Stored data entries
┌──

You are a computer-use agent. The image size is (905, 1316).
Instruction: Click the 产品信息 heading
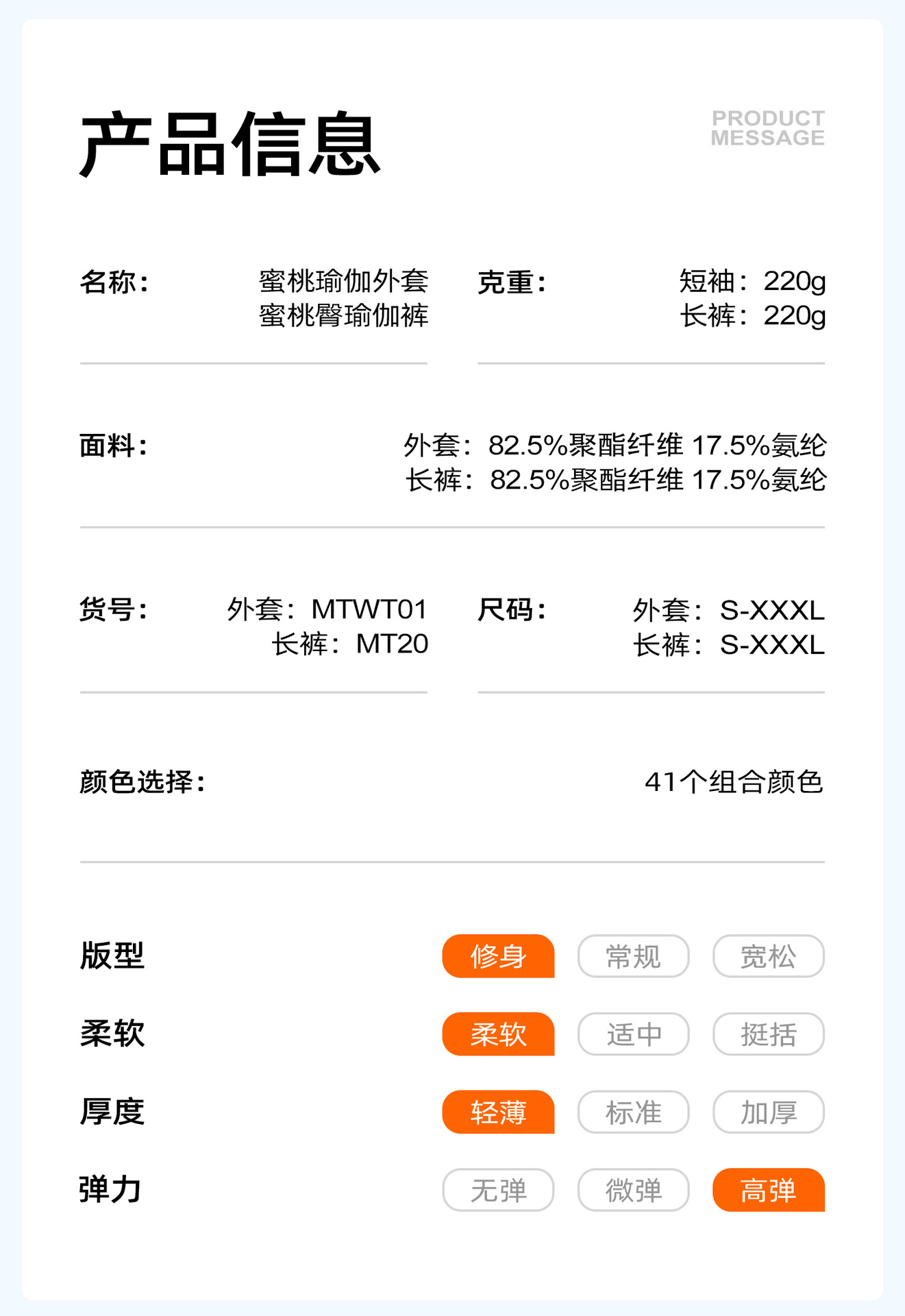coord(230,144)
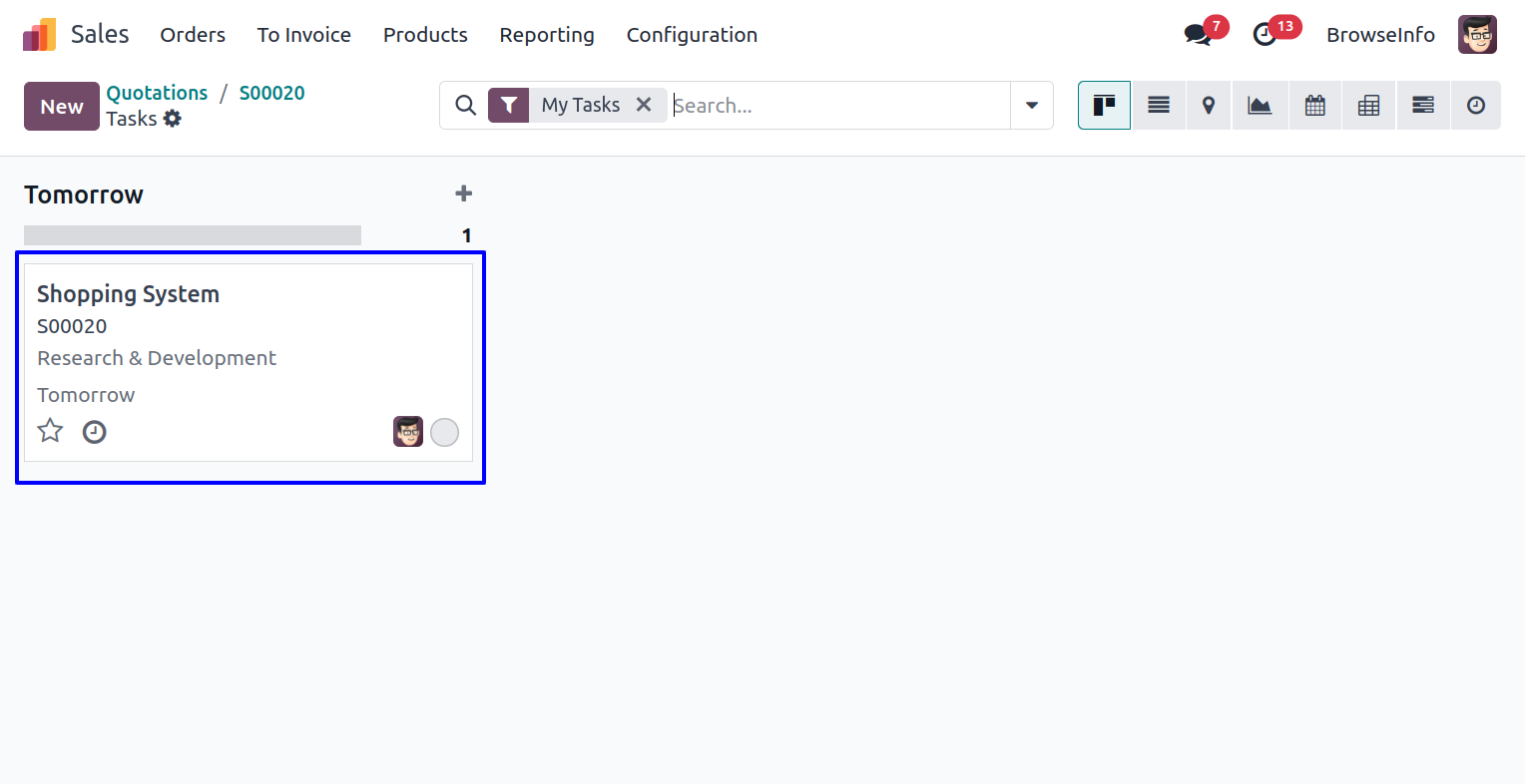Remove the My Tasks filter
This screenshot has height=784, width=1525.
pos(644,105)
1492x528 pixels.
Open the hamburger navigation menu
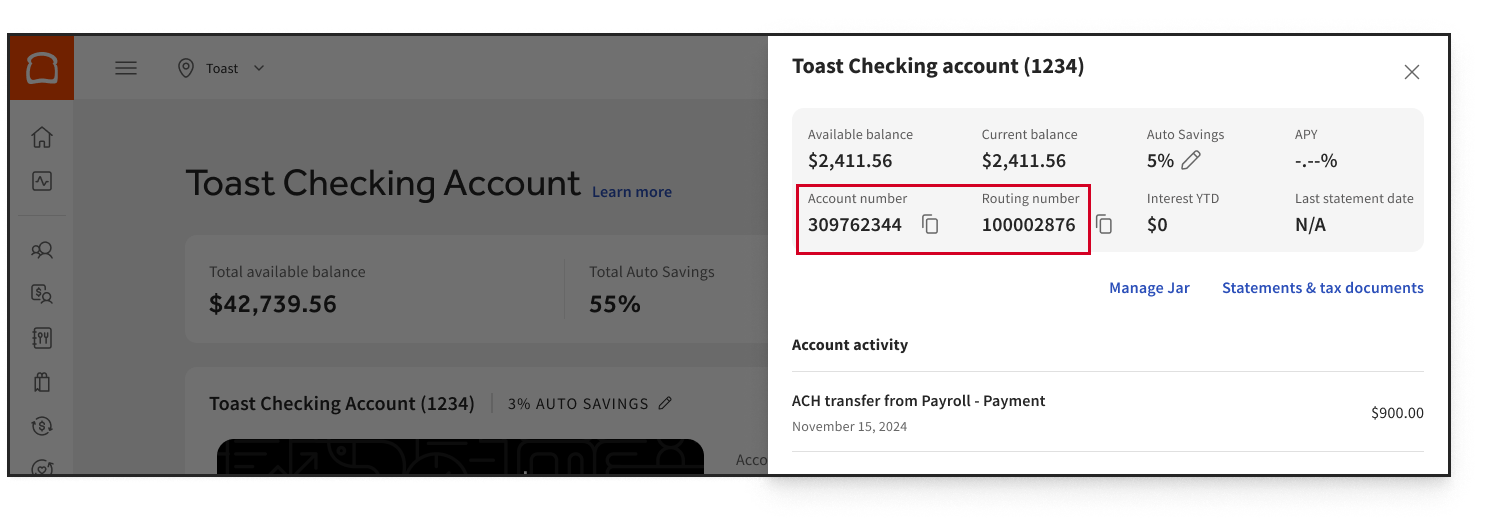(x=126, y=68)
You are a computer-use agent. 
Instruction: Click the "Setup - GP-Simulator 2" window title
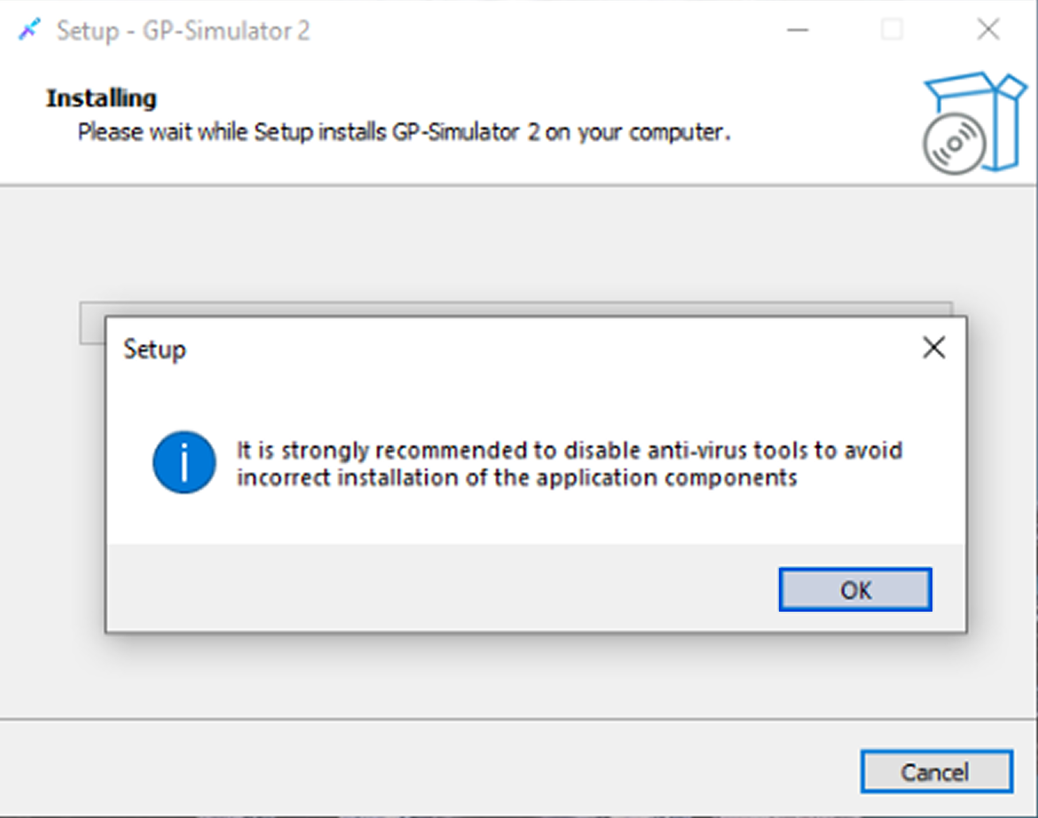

└──

**TASK DESCRIPTION:** Restate all entries above exactly, but not the images.

**ANSWER TO THIS TASK:**
You are a computer-use agent. The image size is (905, 1316).
Instruction: Click the 产品信息 heading
coord(230,144)
Remove the My Tasks filter
This screenshot has height=784, width=1525.
pos(644,105)
1492x528 pixels.
Open the hamburger navigation menu
(x=126, y=68)
You are a computer-use agent. 
Instruction: Click the "Setup - GP-Simulator 2" window title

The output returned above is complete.